As a preliminary matter, Josh argues that we should limit our review of this appeal, contending that Nanako's brief does not comply with the rules of appellate procedure. RAP 10.3(g) requires a separate assignment of error for each finding of fact a party contends was improperly made, with reference to each finding by number. But "[a] technical violation of the rules will not ordinarily bar appellate review where justice is to be served." This court reviews the merits of an appeal when the appellate brief sets forth the challenged ruling and the nature of the challenge is "perfectly clear." While Nanako failed to strictly comply with RAP 10.3(g), she has made it perfectly clear which aspects of the trial she challenges. Josh has suffered no prejudice, evidenced by his ability to respond to her arguments. The assignments of error are adequate.

Goehle v. Fred Hutchinson Cancer Research Ctr., 100 Wn.App. 609, 613, 1 P.3d 579 (2000).

Id. at 614.

Josh also contends that Nanako failed to comply with RAP 10.4(c), which provides that a party must include a challenged finding of fact in their brief verbatim. Nanako's brief conforms to this requirement. See Appellant's Br. at 10, 15, 19-20, 23-24, 27, 32.

Nanako claims the trial court erred by determining that she moved more than 30 minutes away from Josh.

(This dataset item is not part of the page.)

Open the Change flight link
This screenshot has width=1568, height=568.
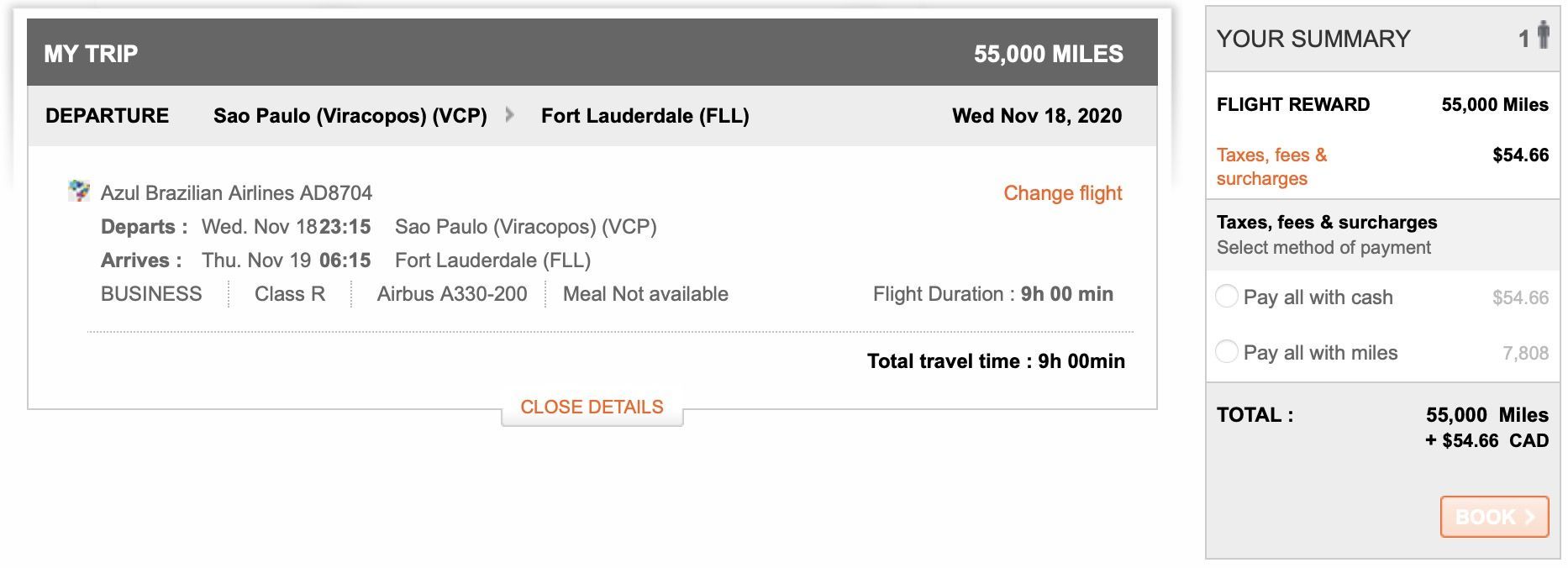click(x=1063, y=193)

This finding was critical to the trial court's determination that Nanako breached the parenting plan's notice provisions. Finding 2.6 of the September 12 order sets forth the method the trial court used to compute the average drive time:

The finding that the move is beyond the 30 minute average drive time (a provision that was at best a "stretch" for the [f]ather) is supported by averaging the actual drive time evidence provided by the parties to the Court and other evidence of which the Court took judicial notice. (Computer generated information was problematical insofar as much of it did not appear to contemplate actual driving conditions.).

Clerk's Papers at 406-07. In its oral rulings, the trial court stated that it determined the average drive time by averaging the times from the Internet mapping websites, Lincoln's testimony, and the videotaped recordings of both parents. As in its written findings, the trial court did not indicate the specific time it had calculated as the average drive time; it only stated which evidence it had considered.

This explanation is ambiguous. The trial court states that it averaged the actual drive times with "other evidence" of which it took judicial notice. This "other evidence" could only be the website travel times. But the trial court then parenthetically states that it considered those times to be "problematical." This statement seems to discount the website times, but there is no indication what effect this might have had on the trial court's calculation of the average. If the trial court calculated a true mathematical average, we are unable to determine from the record whether that number exceeds 30 minutes.

Nanako asserts that the evidence before the trial court yields an average of 29 minutes and 31 seconds, subtracting a stop for gas that Josh made in one of his videos. But her calculation includes the times from the Internet, and we cannot determine whether the trial court committed a mathematical error without knowing whether it factored in those times. Josh argues that his actual drive times and the testimony from Nanako's own expert constitute sufficient evidence that the average drive time exceeds 30 minutes. But once the trial court articulates it averaged all of the actual and other [Internet] drive time evidence presented to the court, then we must evaluate the accuracy of that computation. Here, the trial court's finding contemplates mathematically averaging the drive times from all of the sources, not just the ones that are favorable to Josh. If the trial court found the actual drive time evidence more compelling, it did not clearly make that finding.

Appellant's Brief at 15 n.3. The record supports Nanako's contention that Josh stopped for gas, but we cannot determine from the trial court's findings whether the trial court also accounted for the pit stop.

In sum, it is unclear on the existing findings exactly which evidence the trial court considered and what weight the court gave to that evidence in making its determination that Nanako moved beyond a 30-minute average drive time from Josh's residence. We remand for clarification.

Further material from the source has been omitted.